La primavera… ciclo en dónde comienza el principio de muchas cosas, en la que mis ojos lagrimean, y no de desolación, sino que por alergia, un hastío espantoso, el sol no es buen amigo por éstos días; suena irónico, pero me hace lagrimear. Y puede que está época del año no sea mi preferida -pues nada se compara al otoño, y a ese sol de abril, que ampara con sus dóciles destellos, regocijante de tranquilidad- con la alergia la destemplanza confiere de mis sentidos… incomoda situación, mas bien, una pequeña oda al nunca ponderado “Plátano Oriental”

El cigarro por éstos días, y desde hace un tiempo, y con la ayuda de una maravillosa persona que conocí hace un tiempo atrás, ha disminuido, no del todo claro, pero ya nada es lo que era, mi sangre comienza a oxigenarse… la ansiedad me corroe de momentos, pero con calma, así dice “Don Chopra”, el que tiene unos libros y unas reflexiones realmente de culto, su sencillez para explicar y darle sentido a las cosas me maravilla.

Y es que en primavera uno comienza a consumar introspecciones, casi como fines de ciclos, de períodos, de intenciones, de manera transversal. Si miramos por la ventana, el cielo, los árboles, las flores, el aroma, las alondras, y amapolas, nos recuerdan que podemos encerrar el mar en un cuadro, que podemos imaginar cuánto acariciemos, soñar no cuesta nada…

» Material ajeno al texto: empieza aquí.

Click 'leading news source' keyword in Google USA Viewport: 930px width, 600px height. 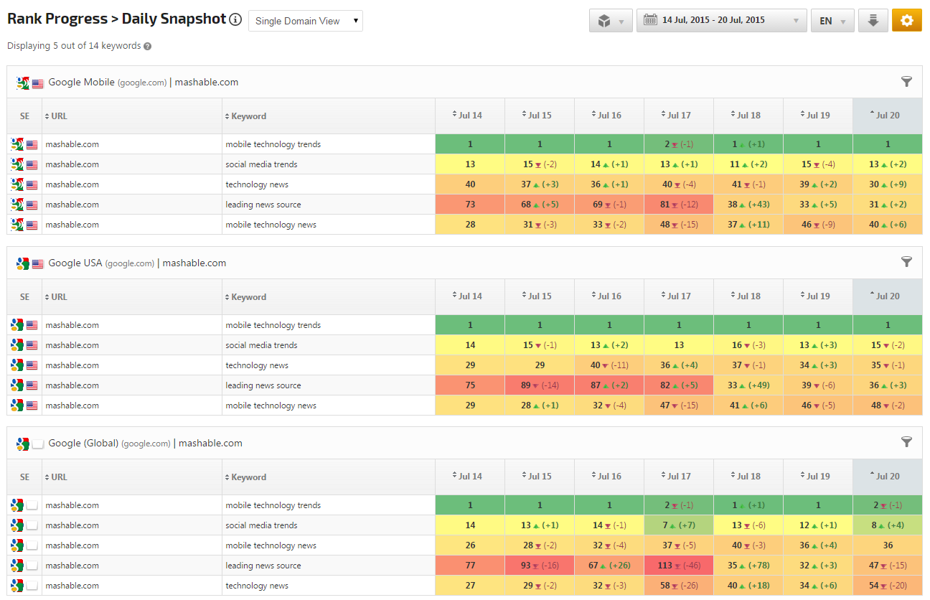(x=263, y=385)
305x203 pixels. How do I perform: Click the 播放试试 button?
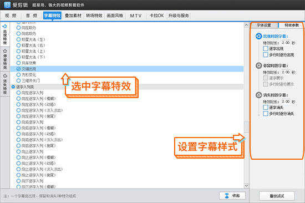(277, 196)
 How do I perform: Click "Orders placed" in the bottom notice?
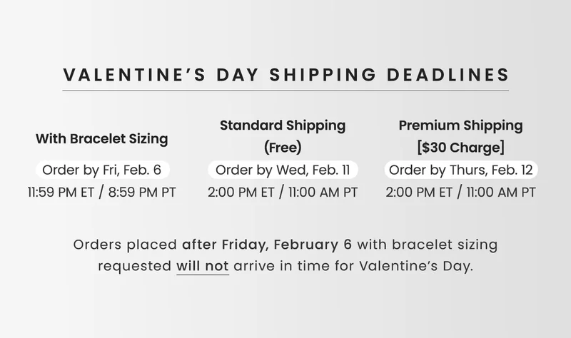point(125,245)
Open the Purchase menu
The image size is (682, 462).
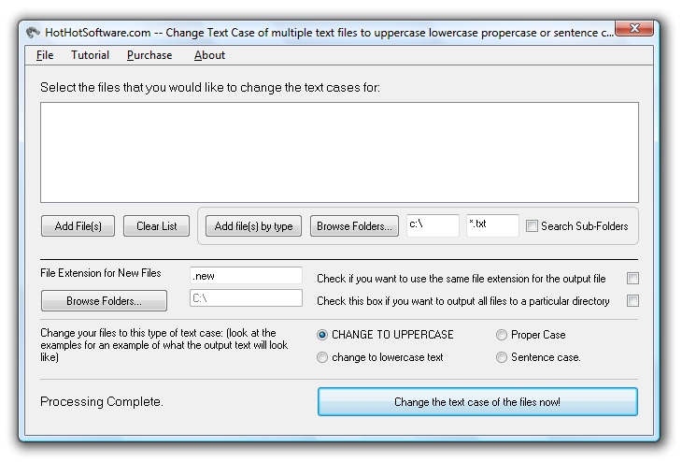click(x=149, y=55)
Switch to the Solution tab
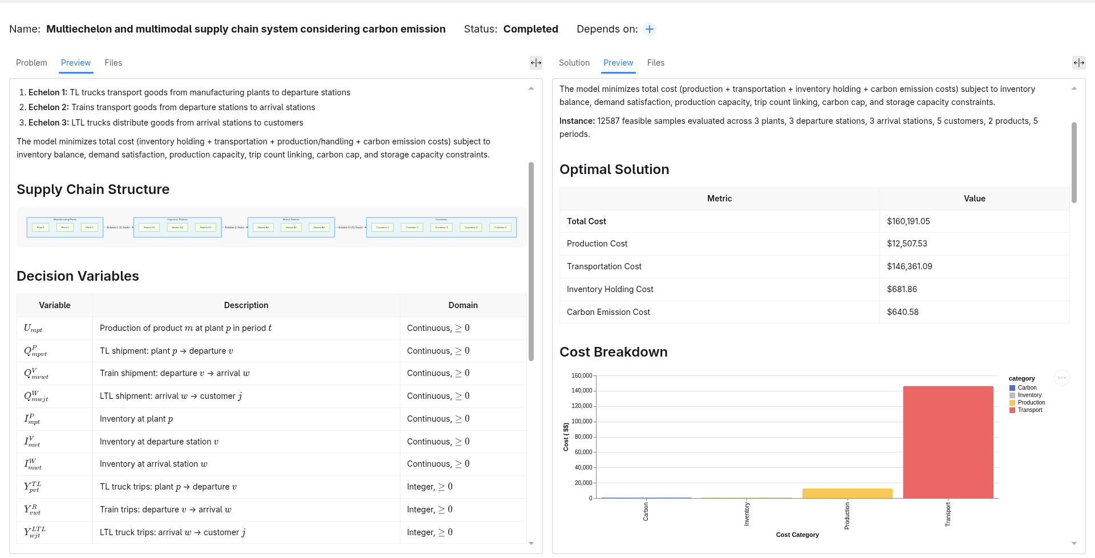Screen dimensions: 1095x558 574,63
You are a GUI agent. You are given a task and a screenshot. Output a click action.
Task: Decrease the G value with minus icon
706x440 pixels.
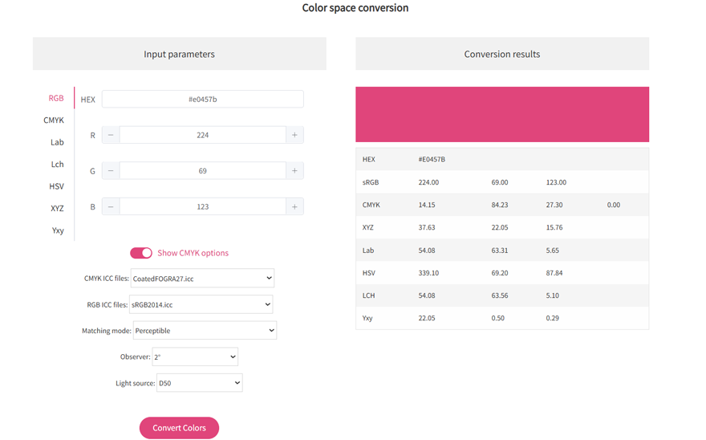pos(111,171)
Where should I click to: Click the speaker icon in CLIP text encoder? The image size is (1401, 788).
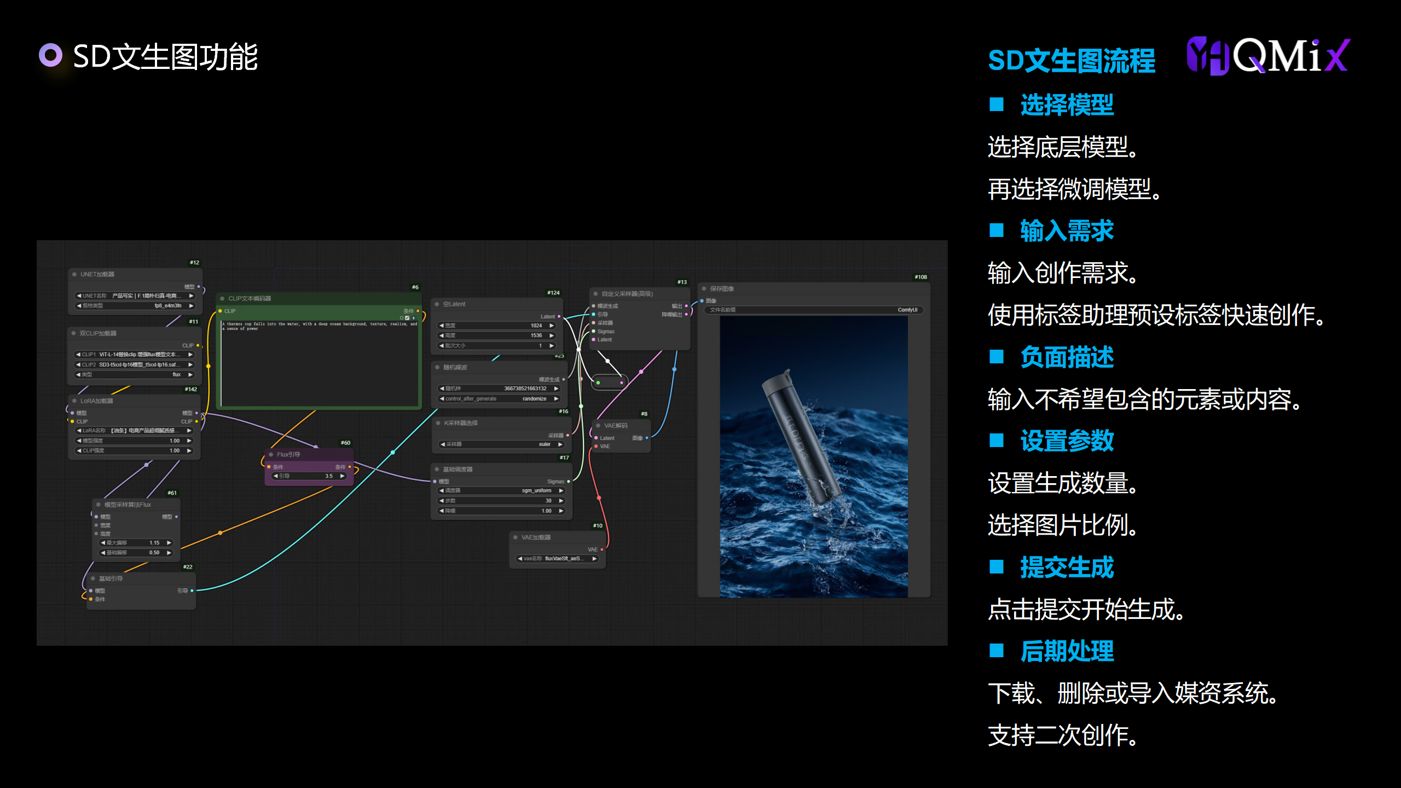click(x=414, y=318)
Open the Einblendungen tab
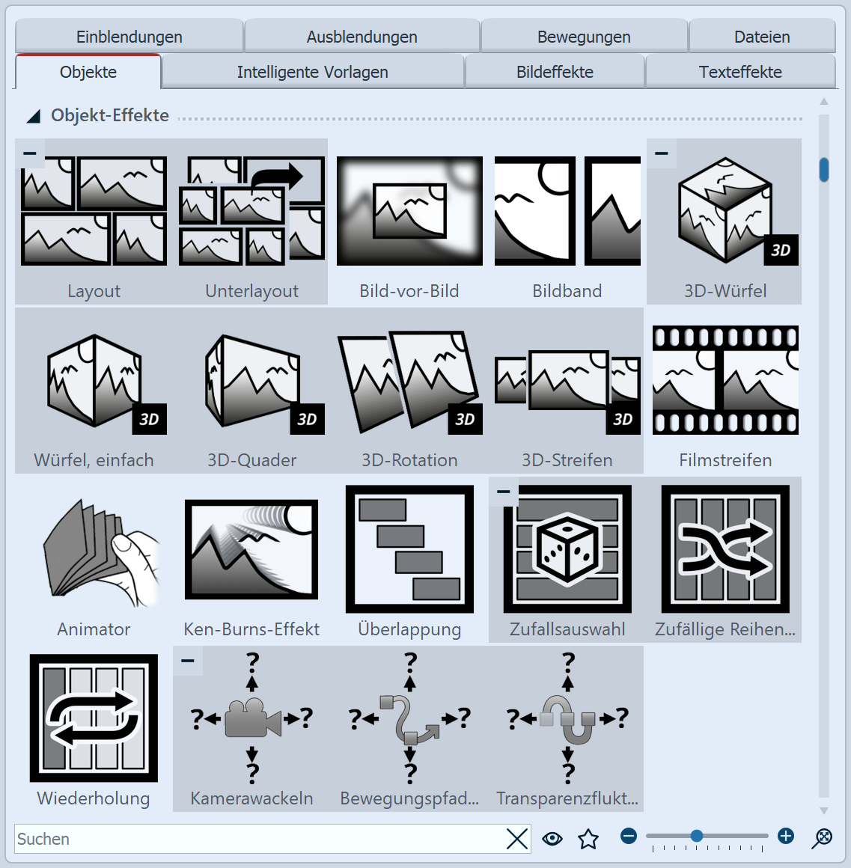The height and width of the screenshot is (868, 851). click(129, 37)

En ésta temporada recuerdo el jardín de la casa de mis abuelos, en dónde un gran verdor se observa y se respira, casa antigua, con altos techos, y espaciosos muebles…

Recuerdo las danzarinas del jardín, esos porotitos que en ésta estación brotaban, y festejaba apretándolos y ver emerger a la flor.

Recuerdo mi columpio en medio del jardín, en el que solía pasarme tardes enteras, con la mirada atónita de que nada fuera a sucederme, para luego correr fuertemente por el largo pasillo, y que los brazos fuertes de mi tata pudieran inventarme palpando alguna estrella, pues mi tata siempre está ahí y sigue estando, en otras condiciones, las parodias de la vida… ahora yo los elevo a ellos, sobretodo a ella.

Recuerdo que poco a poco fue pasando el tiempo, y comencé a escribir cartas como sueños, y en ellas suelo escribir el gran deseo de volver el tiempo atrás, de abrazar a la distancia y volar, de sentir el viento en mi cara, como en aquel columpio, que hoy ya no está, pues el tiempo paso, y seguirá transcurriendo con la vida acuestas, con vivir a medias, o quizás sólo existiendo, con la certeza de tener 3 grandes razones para estar presente y sonreír.